На ее знаки и зов Дон Кихот повернул голову и при луне, особенно ярко в это время сиявшей, увидел, что кто-то подзывает его из сарая; при этом ему померещилось, что это окно, да еще с золоченою решеткою, именно такою, какая роскошному приличествует замку, за который он принимал постоялый двор; и тут расстроенному его воображению мгновенно представилось, что и сейчас, как и в прошлый раз, прелестная дева, дочь владелицы замка, не в силах долее сдерживать свою страсть, снова добивается от него взаимности; и в сих мыслях, дабы не признали его за человека неучтивого и неблагодарного, он тронул поводья, подъехал к отверстию и, увидев двух девушек, молвил:
– Я весьма сожалею, прелестная сеньора, что любовные ваши мечтания устремлены на предмет, который не в состоянии ответить вам так, как великие ваши достоинства и любезность заслуживают, в чем вам не должно винить сего злосчастного странствующего рыцаря, коему Амур воспрещает находиться в подчинении у кого бы то ни было, кроме той, которая в то самое мгновение, когда его взор упал на нее, стала самодержицею его души. Простите меня, досточтимая сеньора, удалитесь в свои покои и чувств своих мне не открывайте, ибо я не хочу лишний раз выказывать неблагодарность. Если же при всей вашей любви ко мне вы пожелаете, чтобы я услужил вам чем-либо, к любви отношения не имеющим, то попросите меня об этом, – клянусь именем отсутствующей кроткой моей врагини, я в ту же секунду достану любую вещь, хотя бы вам понадобилась прядь волос Медузы [239] , – а ведь это были не волосы, а змеи, – или даже солнечные лучи, в стеклянный сосуд уловленные.
239
Медуза (миф.) – одна из трех горгон (чудовищ в образе женщины), взгляд ее превращает человека в камень, вместо волос на голове у нее змеи.

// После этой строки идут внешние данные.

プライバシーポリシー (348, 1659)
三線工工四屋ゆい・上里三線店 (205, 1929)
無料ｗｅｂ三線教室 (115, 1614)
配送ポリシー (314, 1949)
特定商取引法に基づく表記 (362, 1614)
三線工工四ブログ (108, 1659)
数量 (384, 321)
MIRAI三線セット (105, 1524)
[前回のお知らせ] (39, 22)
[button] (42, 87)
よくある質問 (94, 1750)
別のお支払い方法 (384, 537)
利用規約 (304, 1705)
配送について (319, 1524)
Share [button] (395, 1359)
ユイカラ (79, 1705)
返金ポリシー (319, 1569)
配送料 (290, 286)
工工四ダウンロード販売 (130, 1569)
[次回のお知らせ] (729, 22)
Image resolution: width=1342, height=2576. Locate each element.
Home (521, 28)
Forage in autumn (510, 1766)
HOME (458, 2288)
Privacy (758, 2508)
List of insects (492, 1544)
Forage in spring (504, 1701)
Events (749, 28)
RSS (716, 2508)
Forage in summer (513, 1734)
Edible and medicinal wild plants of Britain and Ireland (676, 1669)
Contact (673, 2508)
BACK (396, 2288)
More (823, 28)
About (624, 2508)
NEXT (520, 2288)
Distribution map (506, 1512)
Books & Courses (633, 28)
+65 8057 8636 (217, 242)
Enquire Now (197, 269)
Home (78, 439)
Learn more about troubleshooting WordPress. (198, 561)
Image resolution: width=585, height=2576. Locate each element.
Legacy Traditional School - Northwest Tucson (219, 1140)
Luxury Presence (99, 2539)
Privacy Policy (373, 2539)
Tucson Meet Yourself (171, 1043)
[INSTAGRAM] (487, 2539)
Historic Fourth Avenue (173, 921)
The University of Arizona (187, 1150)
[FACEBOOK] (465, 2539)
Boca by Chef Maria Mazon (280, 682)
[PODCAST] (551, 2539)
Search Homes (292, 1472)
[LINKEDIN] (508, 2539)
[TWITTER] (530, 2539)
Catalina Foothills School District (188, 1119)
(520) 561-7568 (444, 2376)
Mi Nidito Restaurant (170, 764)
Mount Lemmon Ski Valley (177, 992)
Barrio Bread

– Моя госпожа ни в чем таком не нуждается, сеньор рыцарь, – сказала ему на это Мариторнес.
– А в чем же госпожа ваша нуждается, мудрая дуэнья? – спросил Дон Кихот.
– Только в вашей прекрасной руке, – отвечала Мариторнес, – чтобы рука ваша укротила страсть, которая привела ее к этому окошку и из-за которой она рискует погубить свою честь: ведь если батюшка увидит ее, то все кости ей переломает.
– Ну, это еще положим! – воскликнул Дон Кихот. – Пусть будет осторожнее, если не хочет, чтобы его столь печальный постигнул конец, какой еще ни одного отца на свете не постигал, за то, что он дерзнул поднять руку на нежную дочь свою, пылающую любовью.
Мариторнес, уверившись, что Дон Кихот не преминет протянуть руку, и сообразив, как надобно действовать, мигом слетала в конюшню и, прихватив недоуздок Санчо-Пансова осла, вновь очутилась возле отверстия в ту самую минуту, когда Дон Кихот стал на седло, чтобы достать до зарешеченного окна, за которым, по его представлению, должна была находиться раненная любовью дева, и, протянув ей руку, молвил:
– Вот вам, сеньора, моя рука, или, лучше сказать, этот бич всех злодеев на свете. Вот вам моя рука, говорю я, к коей не прикасалась еще ни одна женщина, даже рука той, которая безраздельно владеет всем моим существом. Я вам ее протягиваю не для того, чтобы вы целовали ее, но для того, чтобы вы рассмотрели сплетение ее сухожилий, сцепление мускулов, протяжение и ширину ее жил, на основании чего вы можете судить о том, какая же сильная должна быть эта рука, если у нее такая кисть.